Multiprotocol Label Switching (MPLS) is a method for engineering network traffic patterns independent of layer-3 routing tables. The protocol works by assigning short labels (MPLS frames) to network packets, which routers then use to forward the packets to the MPLS egress router, and ultimately to their final destinations. Traditionally, routers make an independent forwarding decision based on an IP table lookup at each hop in the network. In an MPLS network, this lookup is performed only once, when the packet enters the MPLS cloud at the ingress router. The packet is then assigned to a stream, referred to as a Label Switched Path (LSP), and identified by a label. The label is used as a lookup index in the MPLS forwarding table, and the packet traverses the LSP independent of layer-3 routing decisions. This allows the administrators of large networks to fine-tune routing decisions and make the best use of network resources. Additionally, information can be associated with a label to prioritize packet forwarding.
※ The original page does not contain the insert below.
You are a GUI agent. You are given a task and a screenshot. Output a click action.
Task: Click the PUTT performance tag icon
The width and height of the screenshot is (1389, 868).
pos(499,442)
MPLS contains no method to dynamically establish LSPs, but you can use the Reservation Protocol (RSVP) with MPLS. RSVP is a signaling protocol used to simplify the establishment of LSPs and to report problems to the MPLS ingress router. The advantage of using RSVP in conjunction with MPLS is the reduction in administrative overhead. If you don’t use RSVP with MPLS, you’ll have to go to every single router and configure the labels and each path manually. Using RSVP makes the network more dynamic by distributing control of labels to the routers. This enables the network to become more responsive to changing conditions, because it can be set up to change the paths based on certain conditions, such as a certain path going down (perhaps due to a faulty router). The configuration within the router will then be able to use RSVP to distribute new labels to the routers in the MPLS network, with no (or minimal) human intervention.
The simplest, least expensive approach to QoS is not to provide it at all—the “best effort” method. While this might sound like a bad idea, it can in fact work very well. Any VoIP call that traverses the public Internet is almost certain to be best-effort, as QoS mechanisms are not yet common in this environment.
[113] The order of arrival is important in voice communication, because the audio will be processed and sent to the caller ASAP. However, with a jitter buffer the order of arrival isn’t as important, as it provides a small window of time in which the packets can be reordered before being passed on to the caller.
[114] Keep in mind that the upper-layer protocols or applications can implement their own packet-acknowledgment systems.